[start]

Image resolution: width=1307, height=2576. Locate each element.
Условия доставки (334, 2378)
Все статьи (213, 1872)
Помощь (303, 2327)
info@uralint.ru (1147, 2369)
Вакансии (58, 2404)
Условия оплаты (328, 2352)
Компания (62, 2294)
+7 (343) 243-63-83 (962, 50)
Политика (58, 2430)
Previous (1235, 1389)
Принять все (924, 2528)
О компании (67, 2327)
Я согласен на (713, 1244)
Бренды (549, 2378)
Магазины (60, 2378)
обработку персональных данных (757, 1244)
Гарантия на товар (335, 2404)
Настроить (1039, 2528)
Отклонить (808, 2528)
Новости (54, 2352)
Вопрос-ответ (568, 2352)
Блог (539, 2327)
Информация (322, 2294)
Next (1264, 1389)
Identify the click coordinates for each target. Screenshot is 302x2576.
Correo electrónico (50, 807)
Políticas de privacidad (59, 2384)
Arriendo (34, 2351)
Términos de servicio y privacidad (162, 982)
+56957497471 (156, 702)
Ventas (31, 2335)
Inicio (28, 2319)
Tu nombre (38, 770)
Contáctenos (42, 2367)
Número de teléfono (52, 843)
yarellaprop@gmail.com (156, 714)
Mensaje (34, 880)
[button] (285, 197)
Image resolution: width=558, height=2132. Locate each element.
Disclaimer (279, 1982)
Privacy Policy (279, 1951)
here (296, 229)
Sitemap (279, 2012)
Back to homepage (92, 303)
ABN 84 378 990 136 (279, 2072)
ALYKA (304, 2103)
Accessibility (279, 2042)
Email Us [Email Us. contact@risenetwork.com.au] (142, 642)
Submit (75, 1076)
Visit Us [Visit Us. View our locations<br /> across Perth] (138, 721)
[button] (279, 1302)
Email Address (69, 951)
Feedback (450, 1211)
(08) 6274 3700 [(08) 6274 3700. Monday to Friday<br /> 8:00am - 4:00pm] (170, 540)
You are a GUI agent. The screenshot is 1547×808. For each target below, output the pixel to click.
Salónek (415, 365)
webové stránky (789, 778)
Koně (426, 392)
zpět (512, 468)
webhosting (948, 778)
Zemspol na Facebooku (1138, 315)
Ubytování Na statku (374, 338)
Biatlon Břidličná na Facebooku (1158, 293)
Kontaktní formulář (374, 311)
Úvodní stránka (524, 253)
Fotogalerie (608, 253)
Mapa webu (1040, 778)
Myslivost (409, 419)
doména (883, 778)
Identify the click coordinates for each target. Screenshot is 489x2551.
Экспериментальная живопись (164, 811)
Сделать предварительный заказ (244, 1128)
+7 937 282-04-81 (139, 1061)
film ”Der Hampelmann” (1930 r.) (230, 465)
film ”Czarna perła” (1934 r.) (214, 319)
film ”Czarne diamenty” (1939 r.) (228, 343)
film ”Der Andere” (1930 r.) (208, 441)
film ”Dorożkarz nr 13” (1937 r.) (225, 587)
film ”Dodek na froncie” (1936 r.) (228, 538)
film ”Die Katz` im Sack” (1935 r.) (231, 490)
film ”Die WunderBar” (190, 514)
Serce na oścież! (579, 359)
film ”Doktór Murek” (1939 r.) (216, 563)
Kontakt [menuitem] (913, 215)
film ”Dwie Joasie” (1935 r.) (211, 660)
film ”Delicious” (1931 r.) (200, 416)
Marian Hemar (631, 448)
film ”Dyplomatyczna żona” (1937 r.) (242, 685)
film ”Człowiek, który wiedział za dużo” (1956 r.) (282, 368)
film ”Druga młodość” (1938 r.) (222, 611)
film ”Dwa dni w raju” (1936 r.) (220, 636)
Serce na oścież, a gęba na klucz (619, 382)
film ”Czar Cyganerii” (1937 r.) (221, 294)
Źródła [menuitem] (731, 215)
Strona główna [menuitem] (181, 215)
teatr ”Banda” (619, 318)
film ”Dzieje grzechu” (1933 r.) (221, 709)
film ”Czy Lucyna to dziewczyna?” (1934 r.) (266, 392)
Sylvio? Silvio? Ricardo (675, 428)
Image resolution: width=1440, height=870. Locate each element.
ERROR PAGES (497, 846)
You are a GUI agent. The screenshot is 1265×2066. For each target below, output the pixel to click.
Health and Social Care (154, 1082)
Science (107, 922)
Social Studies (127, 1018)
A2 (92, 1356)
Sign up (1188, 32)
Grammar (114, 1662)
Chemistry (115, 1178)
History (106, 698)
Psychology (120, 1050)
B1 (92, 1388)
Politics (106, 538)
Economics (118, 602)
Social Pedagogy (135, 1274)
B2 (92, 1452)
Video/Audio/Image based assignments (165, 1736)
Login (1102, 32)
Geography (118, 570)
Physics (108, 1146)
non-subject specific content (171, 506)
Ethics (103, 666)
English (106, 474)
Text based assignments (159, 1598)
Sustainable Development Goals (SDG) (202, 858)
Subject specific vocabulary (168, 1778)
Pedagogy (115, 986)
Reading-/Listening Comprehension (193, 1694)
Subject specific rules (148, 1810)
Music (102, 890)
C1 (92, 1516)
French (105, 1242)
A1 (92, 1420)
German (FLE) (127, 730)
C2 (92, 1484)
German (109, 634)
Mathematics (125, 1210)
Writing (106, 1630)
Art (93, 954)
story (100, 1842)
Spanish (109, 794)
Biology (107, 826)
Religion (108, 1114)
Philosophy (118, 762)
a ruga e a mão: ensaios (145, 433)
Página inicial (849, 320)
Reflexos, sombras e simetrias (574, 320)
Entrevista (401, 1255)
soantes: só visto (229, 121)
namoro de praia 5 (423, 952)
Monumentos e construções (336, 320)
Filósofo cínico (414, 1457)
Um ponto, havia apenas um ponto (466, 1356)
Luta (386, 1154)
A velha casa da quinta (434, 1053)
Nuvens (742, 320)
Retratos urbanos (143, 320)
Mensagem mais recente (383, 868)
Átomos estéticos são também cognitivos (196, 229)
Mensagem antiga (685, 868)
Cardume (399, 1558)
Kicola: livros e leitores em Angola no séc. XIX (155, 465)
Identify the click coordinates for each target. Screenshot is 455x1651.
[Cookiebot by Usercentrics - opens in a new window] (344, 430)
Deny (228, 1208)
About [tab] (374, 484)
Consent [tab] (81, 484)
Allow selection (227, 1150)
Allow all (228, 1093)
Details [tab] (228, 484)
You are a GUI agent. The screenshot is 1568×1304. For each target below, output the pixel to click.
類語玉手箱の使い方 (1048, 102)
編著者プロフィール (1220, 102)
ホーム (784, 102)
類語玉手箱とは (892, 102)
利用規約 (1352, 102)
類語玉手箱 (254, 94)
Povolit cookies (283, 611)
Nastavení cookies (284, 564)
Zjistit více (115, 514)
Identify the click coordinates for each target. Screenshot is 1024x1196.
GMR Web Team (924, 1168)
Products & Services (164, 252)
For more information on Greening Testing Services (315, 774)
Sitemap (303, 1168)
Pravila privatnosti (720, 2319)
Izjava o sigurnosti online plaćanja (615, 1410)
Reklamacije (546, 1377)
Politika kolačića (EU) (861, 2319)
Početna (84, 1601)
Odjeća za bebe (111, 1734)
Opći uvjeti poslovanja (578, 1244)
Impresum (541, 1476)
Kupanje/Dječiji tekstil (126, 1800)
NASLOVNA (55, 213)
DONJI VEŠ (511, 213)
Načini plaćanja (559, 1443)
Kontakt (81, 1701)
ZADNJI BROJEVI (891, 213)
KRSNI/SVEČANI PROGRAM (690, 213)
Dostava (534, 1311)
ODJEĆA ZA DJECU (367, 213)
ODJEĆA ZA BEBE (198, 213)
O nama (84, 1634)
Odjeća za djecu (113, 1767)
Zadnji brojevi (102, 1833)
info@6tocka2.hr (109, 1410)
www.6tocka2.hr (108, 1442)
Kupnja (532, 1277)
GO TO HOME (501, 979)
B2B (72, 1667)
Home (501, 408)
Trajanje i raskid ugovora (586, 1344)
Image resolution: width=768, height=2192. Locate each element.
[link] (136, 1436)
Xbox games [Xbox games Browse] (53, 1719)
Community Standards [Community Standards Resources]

[end]

Problem >>
Copy the entries from the line with "r.) (214, 319)" to the line with "r.) (231, 490)", substituting "movie" for "film" and leaving everything else unchanged.

Finished answer >>
movie ”Czarna perła” (1934 r.) (214, 319)
movie ”Czarne diamenty” (1939 r.) (228, 343)
movie ”Der Andere” (1930 r.) (208, 441)
movie ”Dorożkarz nr 13” (1937 r.) (225, 587)
movie ”Dodek na froncie” (1936 r.) (228, 538)
movie ”Die Katz` im Sack” (1935 r.) (231, 490)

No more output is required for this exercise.